:: PROVIDED DATA

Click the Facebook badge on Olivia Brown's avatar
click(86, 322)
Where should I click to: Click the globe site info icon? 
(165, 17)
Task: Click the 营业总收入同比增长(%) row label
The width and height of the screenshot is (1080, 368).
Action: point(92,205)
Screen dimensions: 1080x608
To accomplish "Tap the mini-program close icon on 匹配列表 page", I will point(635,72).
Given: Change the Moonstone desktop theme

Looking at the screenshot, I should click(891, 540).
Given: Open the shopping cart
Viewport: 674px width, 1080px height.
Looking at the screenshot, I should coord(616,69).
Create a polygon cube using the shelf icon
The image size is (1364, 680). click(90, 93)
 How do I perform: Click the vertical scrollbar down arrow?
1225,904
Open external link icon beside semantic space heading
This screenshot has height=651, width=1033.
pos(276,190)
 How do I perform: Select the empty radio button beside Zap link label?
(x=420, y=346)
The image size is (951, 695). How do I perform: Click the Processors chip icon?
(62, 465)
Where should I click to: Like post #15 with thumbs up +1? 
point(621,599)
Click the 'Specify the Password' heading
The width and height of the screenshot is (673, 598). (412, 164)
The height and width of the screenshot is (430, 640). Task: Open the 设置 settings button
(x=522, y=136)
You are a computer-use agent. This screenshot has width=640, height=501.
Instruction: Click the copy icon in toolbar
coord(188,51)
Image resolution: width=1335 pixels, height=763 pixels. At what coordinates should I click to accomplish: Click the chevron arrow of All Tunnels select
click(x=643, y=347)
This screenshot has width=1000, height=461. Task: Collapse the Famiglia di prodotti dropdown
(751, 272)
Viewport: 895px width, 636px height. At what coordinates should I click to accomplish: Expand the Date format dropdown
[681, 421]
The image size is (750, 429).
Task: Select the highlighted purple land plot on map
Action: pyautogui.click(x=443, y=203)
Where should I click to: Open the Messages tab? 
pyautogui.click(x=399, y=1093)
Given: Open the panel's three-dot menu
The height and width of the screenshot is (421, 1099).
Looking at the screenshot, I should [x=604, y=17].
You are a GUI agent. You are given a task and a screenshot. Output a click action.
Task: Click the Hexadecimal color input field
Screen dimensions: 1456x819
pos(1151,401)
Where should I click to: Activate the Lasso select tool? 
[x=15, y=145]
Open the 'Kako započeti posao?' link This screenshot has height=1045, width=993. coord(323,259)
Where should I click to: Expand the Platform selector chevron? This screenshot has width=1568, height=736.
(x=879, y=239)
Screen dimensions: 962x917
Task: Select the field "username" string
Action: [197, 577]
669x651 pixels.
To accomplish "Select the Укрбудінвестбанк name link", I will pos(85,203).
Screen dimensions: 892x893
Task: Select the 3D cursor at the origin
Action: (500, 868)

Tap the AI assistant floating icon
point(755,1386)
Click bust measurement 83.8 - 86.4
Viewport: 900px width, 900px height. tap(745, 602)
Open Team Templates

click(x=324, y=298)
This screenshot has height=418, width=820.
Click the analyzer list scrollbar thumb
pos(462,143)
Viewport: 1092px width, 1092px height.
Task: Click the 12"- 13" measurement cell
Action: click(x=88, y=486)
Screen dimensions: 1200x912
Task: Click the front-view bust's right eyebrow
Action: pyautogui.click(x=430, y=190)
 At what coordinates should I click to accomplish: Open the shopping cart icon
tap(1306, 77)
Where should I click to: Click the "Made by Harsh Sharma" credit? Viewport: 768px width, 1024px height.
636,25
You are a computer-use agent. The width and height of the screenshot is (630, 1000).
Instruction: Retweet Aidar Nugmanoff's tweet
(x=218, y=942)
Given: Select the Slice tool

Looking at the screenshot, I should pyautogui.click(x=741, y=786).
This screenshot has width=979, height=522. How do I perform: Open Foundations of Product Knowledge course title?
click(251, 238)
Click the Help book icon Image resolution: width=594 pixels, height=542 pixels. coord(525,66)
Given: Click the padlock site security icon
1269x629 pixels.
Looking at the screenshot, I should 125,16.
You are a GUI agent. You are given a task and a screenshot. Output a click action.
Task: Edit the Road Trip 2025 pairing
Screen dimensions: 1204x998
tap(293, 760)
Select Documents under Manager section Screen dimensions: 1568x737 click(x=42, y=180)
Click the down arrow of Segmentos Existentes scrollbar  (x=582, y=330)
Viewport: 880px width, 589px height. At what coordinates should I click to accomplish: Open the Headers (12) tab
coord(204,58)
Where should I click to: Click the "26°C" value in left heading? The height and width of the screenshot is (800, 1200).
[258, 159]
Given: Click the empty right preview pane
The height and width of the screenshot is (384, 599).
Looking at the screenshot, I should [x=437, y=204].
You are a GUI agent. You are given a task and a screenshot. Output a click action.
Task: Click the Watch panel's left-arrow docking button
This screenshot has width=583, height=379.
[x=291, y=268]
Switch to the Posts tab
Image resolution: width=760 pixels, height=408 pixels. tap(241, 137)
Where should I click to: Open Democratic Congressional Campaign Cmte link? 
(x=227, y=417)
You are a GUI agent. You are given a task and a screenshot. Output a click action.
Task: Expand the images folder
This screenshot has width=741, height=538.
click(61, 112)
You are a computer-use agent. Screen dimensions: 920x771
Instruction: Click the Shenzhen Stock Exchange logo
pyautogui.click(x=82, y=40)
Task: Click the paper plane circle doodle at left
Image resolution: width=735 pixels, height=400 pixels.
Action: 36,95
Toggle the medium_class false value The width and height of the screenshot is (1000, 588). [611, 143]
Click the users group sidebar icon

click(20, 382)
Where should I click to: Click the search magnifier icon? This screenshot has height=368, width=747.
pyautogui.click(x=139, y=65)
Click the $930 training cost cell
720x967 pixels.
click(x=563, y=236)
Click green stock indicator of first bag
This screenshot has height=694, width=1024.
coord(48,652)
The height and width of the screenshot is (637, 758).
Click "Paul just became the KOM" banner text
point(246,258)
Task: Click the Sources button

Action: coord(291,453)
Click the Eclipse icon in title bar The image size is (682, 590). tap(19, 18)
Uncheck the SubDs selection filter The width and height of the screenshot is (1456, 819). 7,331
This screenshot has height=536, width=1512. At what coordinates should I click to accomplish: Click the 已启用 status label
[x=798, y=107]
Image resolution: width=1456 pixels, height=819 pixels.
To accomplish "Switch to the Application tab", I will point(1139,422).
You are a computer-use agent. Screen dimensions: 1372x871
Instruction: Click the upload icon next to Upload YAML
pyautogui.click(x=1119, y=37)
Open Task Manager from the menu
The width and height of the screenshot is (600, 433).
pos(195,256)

::::

WORK TO COMPLETE:
Starting with the first line, give back the whole listing exactly.

EXERCISE ANSWER:
Click the Facebook badge on Olivia Brown's avatar
click(86, 322)
Where should I click to: Click the globe site info icon? 
(165, 17)
Task: Click the 营业总收入同比增长(%) row label
The width and height of the screenshot is (1080, 368).
Action: point(92,205)
Screen dimensions: 1080x608
To accomplish "Tap the mini-program close icon on 匹配列表 page", I will point(635,72).
Given: Change the Moonstone desktop theme

Looking at the screenshot, I should click(891, 540).
Given: Open the shopping cart
Viewport: 674px width, 1080px height.
Looking at the screenshot, I should coord(616,69).
Create a polygon cube using the shelf icon
The image size is (1364, 680). click(90, 93)
 How do I perform: Click the vertical scrollbar down arrow?
1225,904
Open external link icon beside semantic space heading
This screenshot has height=651, width=1033.
pos(276,190)
 How do I perform: Select the empty radio button beside Zap link label?
(x=420, y=346)
The image size is (951, 695). How do I perform: Click the Processors chip icon?
(62, 465)
Where should I click to: Like post #15 with thumbs up +1? 
point(621,599)
Click the 'Specify the Password' heading
The width and height of the screenshot is (673, 598). (412, 164)
The height and width of the screenshot is (430, 640). Task: Open the 设置 settings button
(x=522, y=136)
You are a computer-use agent. This screenshot has width=640, height=501.
Instruction: Click the copy icon in toolbar
coord(188,51)
Image resolution: width=1335 pixels, height=763 pixels. At what coordinates should I click to accomplish: Click the chevron arrow of All Tunnels select
click(x=643, y=347)
This screenshot has width=1000, height=461. Task: Collapse the Famiglia di prodotti dropdown
(751, 272)
Viewport: 895px width, 636px height. At what coordinates should I click to accomplish: Expand the Date format dropdown
[681, 421]
The image size is (750, 429).
Task: Select the highlighted purple land plot on map
Action: pyautogui.click(x=443, y=203)
Where should I click to: Open the Messages tab? 
pyautogui.click(x=399, y=1093)
Given: Open the panel's three-dot menu
The height and width of the screenshot is (421, 1099).
Looking at the screenshot, I should [x=604, y=17].
You are a GUI agent. You are given a task and a screenshot. Output a click action.
Task: Click the Hexadecimal color input field
Screen dimensions: 1456x819
pos(1151,401)
Where should I click to: Activate the Lasso select tool? 
[x=15, y=145]
Open the 'Kako započeti posao?' link This screenshot has height=1045, width=993. coord(323,259)
Where should I click to: Expand the Platform selector chevron? This screenshot has width=1568, height=736.
(x=879, y=239)
Screen dimensions: 962x917
Task: Select the field "username" string
Action: [197, 577]
669x651 pixels.
To accomplish "Select the Укрбудінвестбанк name link", I will pos(85,203).
Screen dimensions: 892x893
Task: Select the 3D cursor at the origin
Action: (500, 868)

Tap the AI assistant floating icon
point(755,1386)
Click bust measurement 83.8 - 86.4
Viewport: 900px width, 900px height. tap(745, 602)
Open Team Templates

click(x=324, y=298)
This screenshot has height=418, width=820.
Click the analyzer list scrollbar thumb
pos(462,143)
Viewport: 1092px width, 1092px height.
Task: Click the 12"- 13" measurement cell
Action: click(x=88, y=486)
Screen dimensions: 1200x912
Task: Click the front-view bust's right eyebrow
Action: pyautogui.click(x=430, y=190)
 At what coordinates should I click to accomplish: Open the shopping cart icon
tap(1306, 77)
Where should I click to: Click the "Made by Harsh Sharma" credit? Viewport: 768px width, 1024px height.
636,25
You are a computer-use agent. The width and height of the screenshot is (630, 1000).
Instruction: Retweet Aidar Nugmanoff's tweet
(x=218, y=942)
Given: Select the Slice tool

Looking at the screenshot, I should pyautogui.click(x=741, y=786).
This screenshot has width=979, height=522. How do I perform: Open Foundations of Product Knowledge course title?
click(251, 238)
Click the Help book icon Image resolution: width=594 pixels, height=542 pixels. coord(525,66)
Given: Click the padlock site security icon
1269x629 pixels.
Looking at the screenshot, I should 125,16.
You are a GUI agent. You are given a task and a screenshot. Output a click action.
Task: Edit the Road Trip 2025 pairing
Screen dimensions: 1204x998
tap(293, 760)
Select Documents under Manager section Screen dimensions: 1568x737 click(x=42, y=180)
Click the down arrow of Segmentos Existentes scrollbar  (x=582, y=330)
Viewport: 880px width, 589px height. At what coordinates should I click to accomplish: Open the Headers (12) tab
coord(204,58)
Where should I click to: Click the "26°C" value in left heading? The height and width of the screenshot is (800, 1200).
[258, 159]
Given: Click the empty right preview pane
The height and width of the screenshot is (384, 599).
Looking at the screenshot, I should [x=437, y=204].
You are a GUI agent. You are given a task and a screenshot. Output a click action.
Task: Click the Watch panel's left-arrow docking button
This screenshot has width=583, height=379.
[x=291, y=268]
Switch to the Posts tab
Image resolution: width=760 pixels, height=408 pixels. tap(241, 137)
Where should I click to: Open Democratic Congressional Campaign Cmte link? 
(x=227, y=417)
You are a GUI agent. You are given a task and a screenshot. Output a click action.
Task: Expand the images folder
This screenshot has width=741, height=538.
click(61, 112)
You are a computer-use agent. Screen dimensions: 920x771
Instruction: Click the Shenzhen Stock Exchange logo
pyautogui.click(x=82, y=40)
Task: Click the paper plane circle doodle at left
Image resolution: width=735 pixels, height=400 pixels.
Action: 36,95
Toggle the medium_class false value The width and height of the screenshot is (1000, 588). [611, 143]
Click the users group sidebar icon

click(20, 382)
Where should I click to: Click the search magnifier icon? This screenshot has height=368, width=747.
pyautogui.click(x=139, y=65)
Click the $930 training cost cell
720x967 pixels.
click(x=563, y=236)
Click green stock indicator of first bag
This screenshot has height=694, width=1024.
coord(48,652)
The height and width of the screenshot is (637, 758).
Click "Paul just became the KOM" banner text
point(246,258)
Task: Click the Sources button

Action: coord(291,453)
Click the Eclipse icon in title bar The image size is (682, 590). tap(19, 18)
Uncheck the SubDs selection filter The width and height of the screenshot is (1456, 819). 7,331
This screenshot has height=536, width=1512. At what coordinates should I click to accomplish: Click the 已启用 status label
[x=798, y=107]
Image resolution: width=1456 pixels, height=819 pixels.
To accomplish "Switch to the Application tab", I will point(1139,422).
You are a computer-use agent. Screen dimensions: 1372x871
Instruction: Click the upload icon next to Upload YAML
pyautogui.click(x=1119, y=37)
Open Task Manager from the menu
The width and height of the screenshot is (600, 433).
pos(195,256)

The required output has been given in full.